• _GIVEN DATA_
---
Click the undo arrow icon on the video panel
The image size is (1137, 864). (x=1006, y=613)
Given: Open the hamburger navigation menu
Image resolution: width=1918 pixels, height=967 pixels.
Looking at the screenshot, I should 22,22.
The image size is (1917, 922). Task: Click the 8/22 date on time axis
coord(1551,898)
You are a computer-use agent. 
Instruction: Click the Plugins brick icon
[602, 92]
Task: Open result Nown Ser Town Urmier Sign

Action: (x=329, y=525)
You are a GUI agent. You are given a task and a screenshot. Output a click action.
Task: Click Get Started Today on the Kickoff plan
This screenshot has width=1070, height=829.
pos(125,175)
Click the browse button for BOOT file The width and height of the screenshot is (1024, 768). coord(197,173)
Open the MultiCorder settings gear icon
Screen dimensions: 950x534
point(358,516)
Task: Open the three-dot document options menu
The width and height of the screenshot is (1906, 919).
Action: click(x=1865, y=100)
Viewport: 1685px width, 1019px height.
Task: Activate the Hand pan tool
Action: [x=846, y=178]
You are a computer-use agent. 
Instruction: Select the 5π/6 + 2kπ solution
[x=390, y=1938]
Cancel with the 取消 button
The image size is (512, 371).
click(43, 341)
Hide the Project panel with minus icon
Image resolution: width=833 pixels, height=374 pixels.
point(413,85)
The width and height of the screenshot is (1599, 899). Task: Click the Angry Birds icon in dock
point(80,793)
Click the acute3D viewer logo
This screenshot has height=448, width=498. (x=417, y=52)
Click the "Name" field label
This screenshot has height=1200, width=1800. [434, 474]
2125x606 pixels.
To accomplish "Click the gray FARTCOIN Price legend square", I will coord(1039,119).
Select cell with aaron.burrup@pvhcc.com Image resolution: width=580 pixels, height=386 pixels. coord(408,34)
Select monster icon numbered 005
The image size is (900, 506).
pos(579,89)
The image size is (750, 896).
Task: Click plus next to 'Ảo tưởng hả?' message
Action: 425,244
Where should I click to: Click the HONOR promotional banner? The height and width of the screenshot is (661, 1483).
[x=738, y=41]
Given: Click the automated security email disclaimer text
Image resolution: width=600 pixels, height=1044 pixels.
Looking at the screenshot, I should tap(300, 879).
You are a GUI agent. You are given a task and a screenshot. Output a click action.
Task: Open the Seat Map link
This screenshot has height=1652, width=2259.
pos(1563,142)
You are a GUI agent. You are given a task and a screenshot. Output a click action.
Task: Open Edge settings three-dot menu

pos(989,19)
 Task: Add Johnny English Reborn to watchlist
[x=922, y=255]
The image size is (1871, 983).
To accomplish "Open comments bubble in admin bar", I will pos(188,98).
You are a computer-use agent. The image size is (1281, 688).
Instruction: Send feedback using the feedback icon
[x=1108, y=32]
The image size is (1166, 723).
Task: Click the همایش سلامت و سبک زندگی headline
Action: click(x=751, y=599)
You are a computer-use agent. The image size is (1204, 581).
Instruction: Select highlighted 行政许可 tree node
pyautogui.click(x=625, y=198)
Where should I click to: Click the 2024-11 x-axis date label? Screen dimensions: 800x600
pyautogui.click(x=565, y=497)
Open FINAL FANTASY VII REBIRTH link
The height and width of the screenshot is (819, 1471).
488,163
---
Every entry shown above should be transcribed without alteration.

• _RESPONSE TO THIS EXERCISE_
Click the undo arrow icon on the video panel
The image size is (1137, 864). (x=1006, y=613)
Given: Open the hamburger navigation menu
Image resolution: width=1918 pixels, height=967 pixels.
Looking at the screenshot, I should 22,22.
The image size is (1917, 922). Task: Click the 8/22 date on time axis
coord(1551,898)
You are a computer-use agent. 
Instruction: Click the Plugins brick icon
[602, 92]
Task: Open result Nown Ser Town Urmier Sign

Action: (x=329, y=525)
You are a GUI agent. You are given a task and a screenshot. Output a click action.
Task: Click Get Started Today on the Kickoff plan
This screenshot has width=1070, height=829.
pos(125,175)
Click the browse button for BOOT file The width and height of the screenshot is (1024, 768). coord(197,173)
Open the MultiCorder settings gear icon
Screen dimensions: 950x534
point(358,516)
Task: Open the three-dot document options menu
The width and height of the screenshot is (1906, 919).
Action: click(x=1865, y=100)
Viewport: 1685px width, 1019px height.
Task: Activate the Hand pan tool
Action: [x=846, y=178]
You are a computer-use agent. 
Instruction: Select the 5π/6 + 2kπ solution
[x=390, y=1938]
Cancel with the 取消 button
The image size is (512, 371).
click(43, 341)
Hide the Project panel with minus icon
Image resolution: width=833 pixels, height=374 pixels.
point(413,85)
The width and height of the screenshot is (1599, 899). Task: Click the Angry Birds icon in dock
point(80,793)
Click the acute3D viewer logo
This screenshot has height=448, width=498. (x=417, y=52)
Click the "Name" field label
This screenshot has height=1200, width=1800. [434, 474]
2125x606 pixels.
To accomplish "Click the gray FARTCOIN Price legend square", I will coord(1039,119).
Select cell with aaron.burrup@pvhcc.com Image resolution: width=580 pixels, height=386 pixels. coord(408,34)
Select monster icon numbered 005
The image size is (900, 506).
pos(579,89)
The image size is (750, 896).
Task: Click plus next to 'Ảo tưởng hả?' message
Action: 425,244
Where should I click to: Click the HONOR promotional banner? The height and width of the screenshot is (661, 1483).
[x=738, y=41]
Given: Click the automated security email disclaimer text
Image resolution: width=600 pixels, height=1044 pixels.
Looking at the screenshot, I should tap(300, 879).
You are a GUI agent. You are given a task and a screenshot. Output a click action.
Task: Open the Seat Map link
This screenshot has height=1652, width=2259.
pos(1563,142)
You are a GUI agent. You are given a task and a screenshot. Output a click action.
Task: Open Edge settings three-dot menu

pos(989,19)
 Task: Add Johnny English Reborn to watchlist
[x=922, y=255]
The image size is (1871, 983).
To accomplish "Open comments bubble in admin bar", I will pos(188,98).
You are a computer-use agent. The image size is (1281, 688).
Instruction: Send feedback using the feedback icon
[x=1108, y=32]
The image size is (1166, 723).
Task: Click the همایش سلامت و سبک زندگی headline
Action: click(x=751, y=599)
You are a computer-use agent. The image size is (1204, 581).
Instruction: Select highlighted 行政许可 tree node
pyautogui.click(x=625, y=198)
Where should I click to: Click the 2024-11 x-axis date label? Screen dimensions: 800x600
pyautogui.click(x=565, y=497)
Open FINAL FANTASY VII REBIRTH link
The height and width of the screenshot is (819, 1471).
488,163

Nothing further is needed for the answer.